Encore M. de Sybel ne s’est-il peut-être jamais rendu compte lui-même de l’importance du service que lui a rendu Léopold Ranke : car sans la rigueur de méthode, sans les habitudes de conscience et d’exactitude minutieuse qu’il a prises à l’école de son maître, et toujours fidèlement gardées, ses thèses politiques les plus ingénieuses, et ses plus hautes aspirations philosophiques n’auraient encore fait de lui qu’un médiocre historien. C’est à la fermeté de ses assises, et non pas à l’originalité de ses conclusions, que son ouvrage a dû de devenir classique dans l’Europe entière.
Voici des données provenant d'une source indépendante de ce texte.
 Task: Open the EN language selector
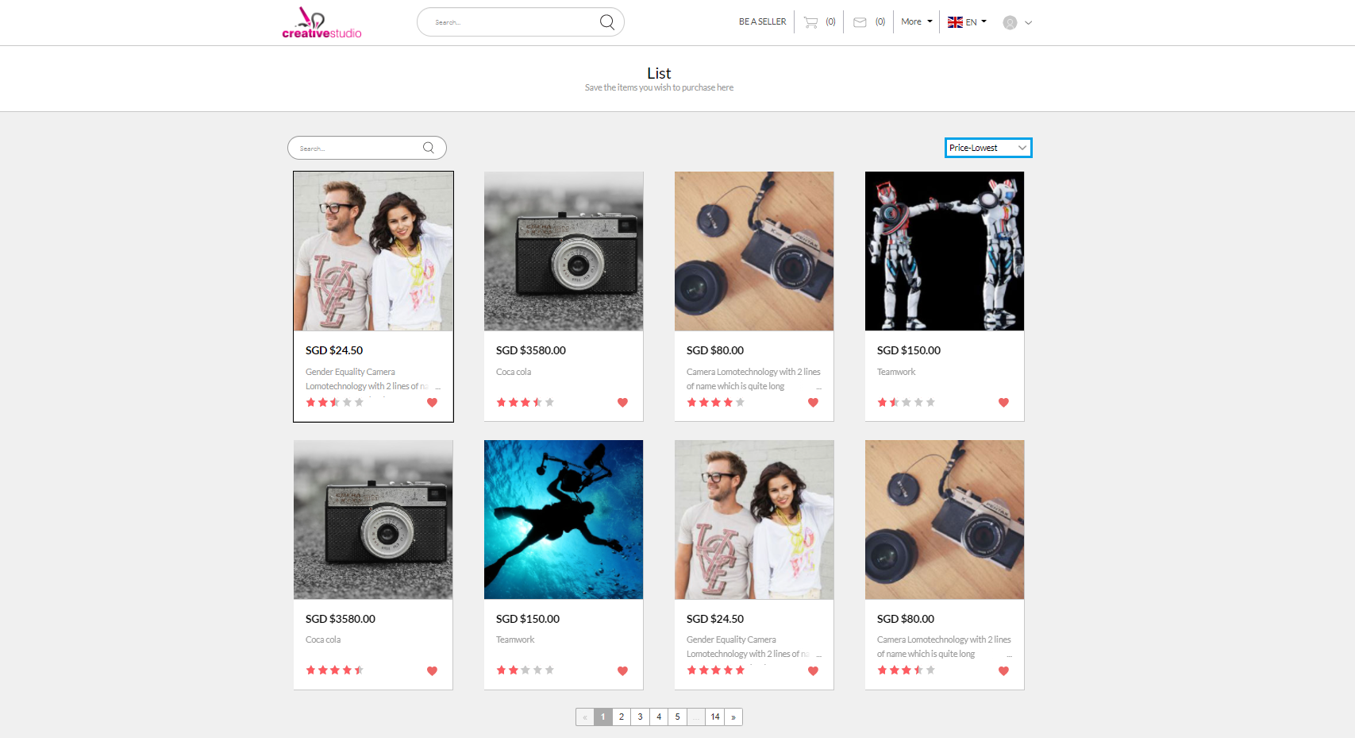967,22
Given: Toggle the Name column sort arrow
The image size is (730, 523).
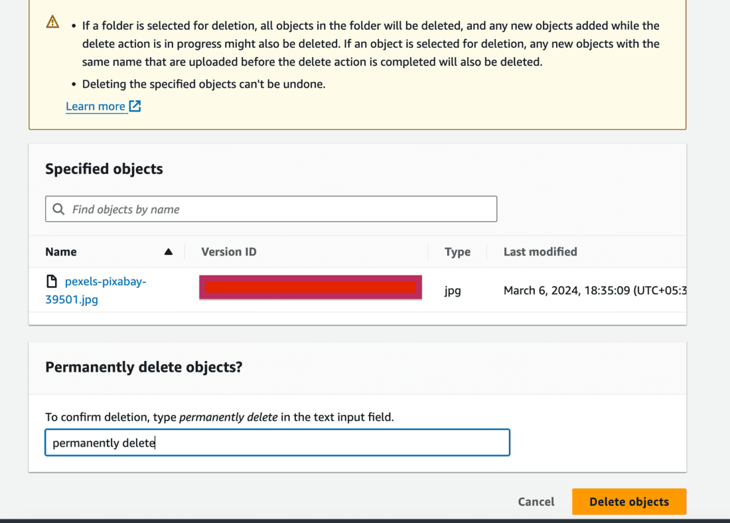Looking at the screenshot, I should point(169,252).
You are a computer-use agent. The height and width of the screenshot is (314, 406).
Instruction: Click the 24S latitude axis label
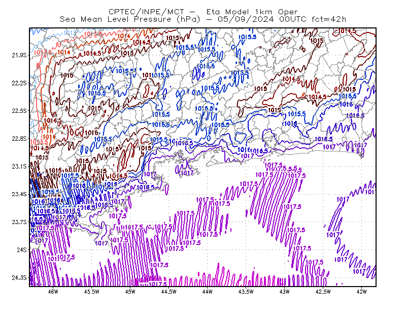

Henri de Sybel a d’ailleurs raconté, dans un fragment de ses Souvenirs cité par M. Bailleu, comment son intention avait été d’abord d’écrire une brochure politique, quelque chose comme un pamphlet antirévolutionnaire. « Les radicaux de 1848 ayant manifesté des tendances socialistes, l’idée m’était venue de leur montrer, en quelques pages, les funestes effets de ces tendances pendant la période de la Révolution. » Mais au dernier moment l’élève de Ranke avait reparu sous le politicien ; et la brochure projetée avait

  1. J’aurais aimé à pouvoir insister plus longuement sur la vie et l’œuvre de ce grand écrivain, à. propos d’une série de ses lettres que vient de publier la Deutsche Revue. Mais ces lettres, datant de la première jeunesse de Ranke, sont vraiment trop insignifiantes pour qu’il y ait lieu de s’en occuper ; et l’on se rappelle que l’éminent historien de la papauté a déjà fait l’objet d’une étude de M. G. Valbert, dans la Revue du 1er août 1886.